EXCERPTED PASSAGE:
- - - - - - -

With (15) it is ensured that only \(\vert F \vert \) assignments from the chunks \(f \in F\) to the storages \(s \in S\) exist. Furthermore, (16) and (17) ensure that each chunk is stored on only one storage and (18) defines the decision variable boundaries.

$$\begin{aligned}&\sum _{f \in F}\sum _{s \in S} x_{s,f} = \vert F \vert \end{aligned}$$
(15)
$$\begin{aligned}&\sum _{s \in S} x_{s,f} \le 1 \end{aligned}$$
(16)
$$\begin{aligned}&\sum _{f \in F} x_{s,f} \le 1 \end{aligned}$$
(17)
$$\begin{aligned}&g_{\tilde{S},F} \in \{0,1\}; \;\; x_{s,f} \in \{0,1\}\nonumber \\&z_{s_1, s_2} \in \{0,1\}; \;\; y_{s_1, s_2} \in \{0,1\} \end{aligned}$$
(18)

3.3 Global placement problem

In the following, we discuss the global optimization problem. In comparison with the local optimization problem, the global optimization problem defines the problem of finding the cheapest placement for all data objects on all available storages S. The global optimization problem gets as an input the sets S and N, which contain all data objects. Further, the parameter \(\tau \) is set to the length of the BTU, i.e., \(\tau \) = BTU. This way the global optimization gets the historic information of the last BTU and can, therefore, precisely calculate if the cost can be decreased by storing the chunk on a long-term storage where the whole BTU is charged.

3.3.1 Objective function

The objective function of the global optimization problem optimizes the placement of all chunks \(f \in F\) of all data objects \(F \in N\) as shown in (19).

$$\begin{aligned} \begin{aligned}&\text {min } \sum _{s \in S} \bigg [ \sum _{F \in N} \sum _{f \in F} \big (c^{R}_{s,f}(\tau ) + c^{W}_{s,f}(\tau ) \\&\qquad \qquad +c^{M}_{f_s,s,f} \cdot z_{{\hat{s}}, s} + c^{M_\mathrm{reg}}_{f_s,s,f} \cdot y_{{\hat{s}}, s} \big ) \cdot x_{s,f} \\&\qquad \qquad +c^\mathrm{sto}_{s}(\tau ) + c^{T_\mathrm{out}}_{s}(\tau ) \bigg ] \end{aligned} \end{aligned}$$
(19)

- - - - - - -

DATA SECTION:

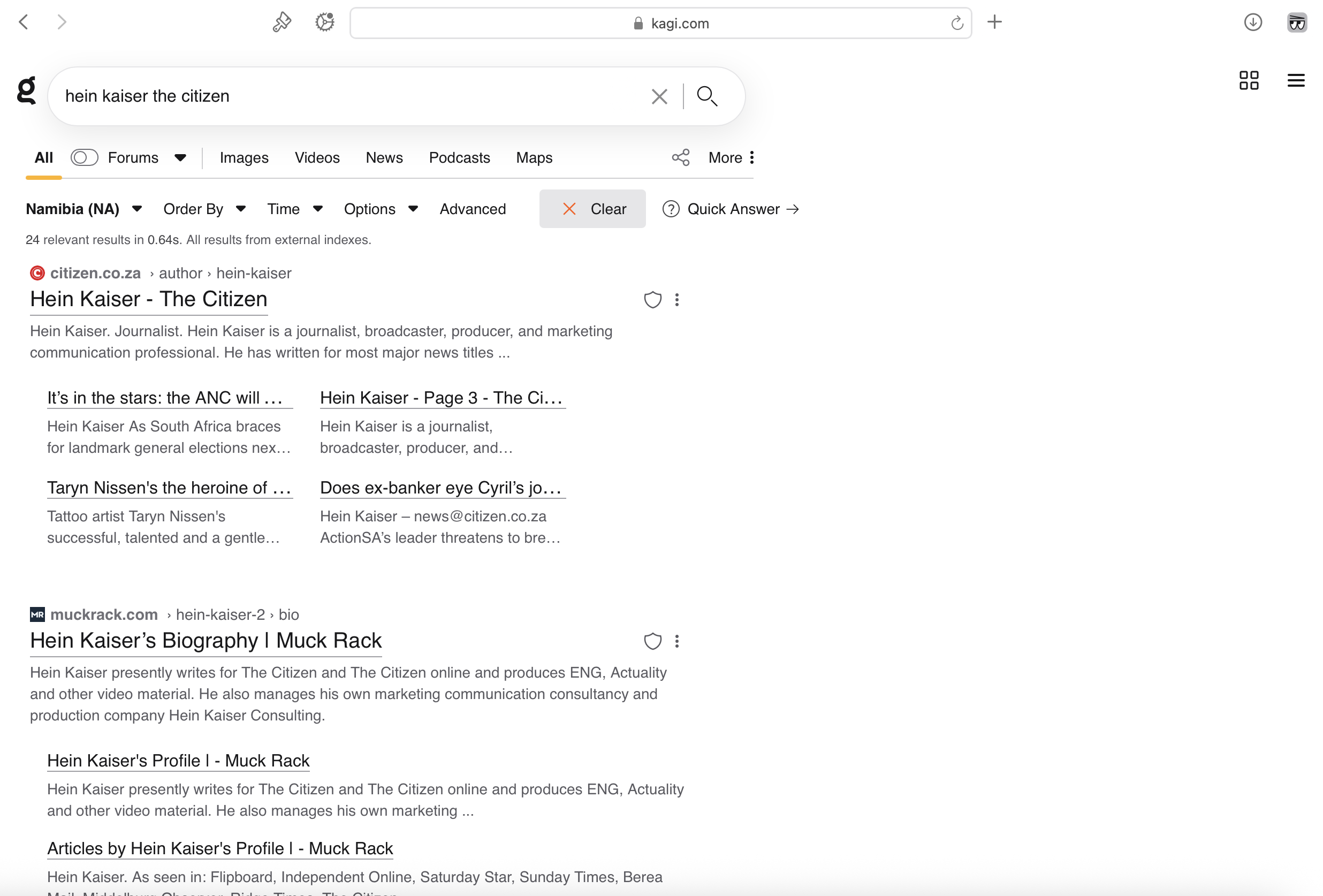The image size is (1323, 896).
Task: Click the browser downloads icon
Action: pyautogui.click(x=1252, y=23)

- - - - - - -

PROBLEM STATEMENT: Continue the passage on optimizing chunk placement across cloud storages, picking up right after objective function (19). The data plays no part in what comes next.

ANSWER TO THIS EXERCISE:
While for the local optimization the consideration of the currently stored chunks of a storage was enough to identify the current price in a block rate pricing model, this is not applicable anymore for the global optimization. This is due to the fact that by adding the possibility to migrate multiple chunks at once, all chunks on a storage can change and, thus, also the pricing step. To consider this, the global optimization problem splits up the cost calculation \(c_{s,f}(\tau )\). Therefore, it models those cost calculations that may include a block rate pricing model, namely the used outgoing traffic cost \(c^{T_\mathrm{out}}_{s}(\tau )\) and the used storage cost \(c^\mathrm{sto}_{s}(\tau )\), as constraints. Those calculations are done by (25) for the outgoing traffic cost and by (31) for the storage cost. The terms \(c^{R}_{s,f}(\tau )\) and \(c^{W}_{s,f}(\tau )\) calculate the read/write operation cost, as defined in (3) and (4). The migration cost are calculated by \(c^{M_\mathrm{reg}}_{f_s,s,f}\) and \(c^{M}_{f_s,s,f}\) as defined in (7) and (8).

3.3.2 Constraints

The global optimization uses the same constraints as the local optimization, i.e., (10) to (18). However, due to the fact that the global optimization considers the placement of all files at once, all local optimization constraints need to be defined for all \(F \in N\). Furthermore, the global optimization requires further constraints, to include the storage cost and outgoing traffic cost of a storage, which are discussed in the following.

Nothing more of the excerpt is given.